3.  Windows Update? Wäre dies die Lösung auch ohne BIOS update?
4. IDE Controller sollte lt. Tipp 20-30 EUR kosten, wenns klappt gut, aber die im MEDIAMARKT haben nur so ein Teil für 70 EUR und dann steht noch drauf, "für Platten bis 128GB") ar wohl nichts   )

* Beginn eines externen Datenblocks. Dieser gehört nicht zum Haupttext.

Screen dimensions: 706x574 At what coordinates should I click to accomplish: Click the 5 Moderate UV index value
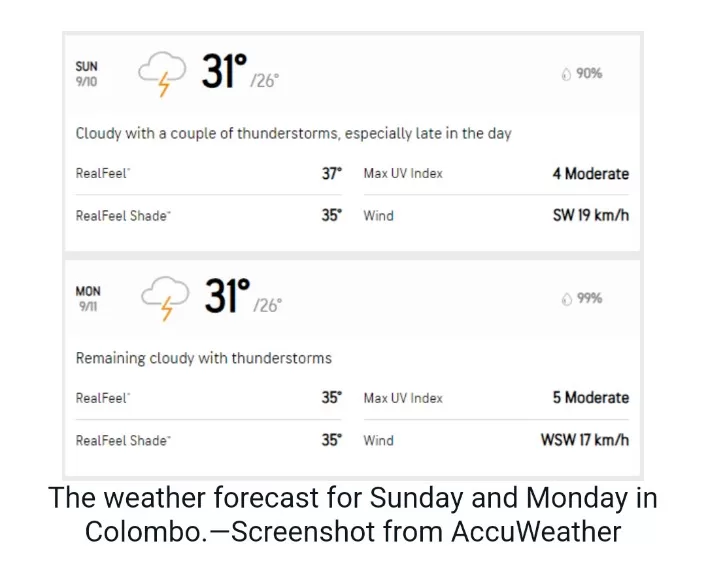[x=591, y=398]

Hab ich nun irgenwie nen Denkfehler und wirklich etwas übersehen (z.B. mit der formatierung) oder wen hat nan guten Tipp wies weitergehen kann?

Wäre Super 

Chris


----------



## Xaicon (28. August 2003)

Also wenn das Bios die Festplatte findet, kannst Du Dir das Biosupdate wohl sparen.
Ich nehm schwer an es liegt an Win98...
Versuch mal mit "partition magic" die Patte neu zu Formatieren und achte darauf dass diese auf Dateisystem FAT32 läuft. nicht NTFS da Win98 dies nicht unterstützt. (partition magic müsste die HDD eigendlich finden)
Win 98 kann zwar Platten mit 160GB unterstützen, nur hört man oft von Problemen dieser Art. in dem Fall verweis ich auf das Orakel

Oder hol dir XP und kovertier die Platte auf NTFS, das hat nur vorteile


----------



## dfd1 (29. August 2003)

1. Formatieren kannst du nur, wenn du die HD Partitioniert hast. z.B. mit der Win98 Startdiskette oder PartitionMagic oder anderen Programmen.

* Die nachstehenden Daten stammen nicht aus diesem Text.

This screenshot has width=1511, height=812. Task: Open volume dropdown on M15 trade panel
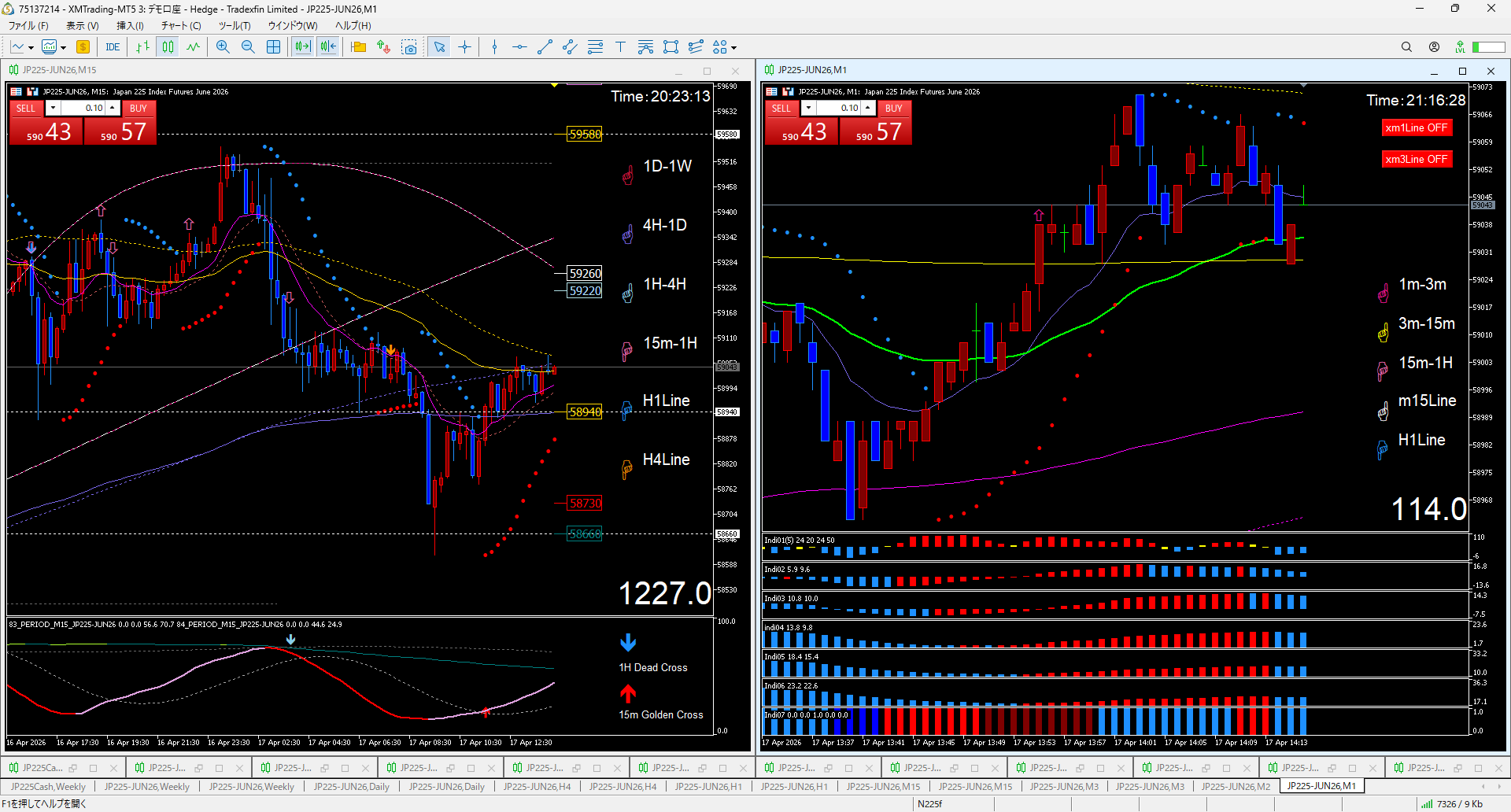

Unter Win98 Systemsteuerung mal nach einer PC-Verwaltung suchen. Ich weiss nicht mehr, ob es das überhaubt gibt, und in welcher Form. Vieleicht kannst du sogar vom System selber Partitionieren. Aber da kann ich dann nicht mehr helfen.

BTW: Für so grosse HDs ist das FAT32 Dateisystem nicht mehr ganz so empfehlenswert. Falls du genug Geld hast, kauf dir doch mal WinXP und formatiere deine HDs mit dem NTFS-Dateisystem, welches Win98 nicht unterstützt.


----------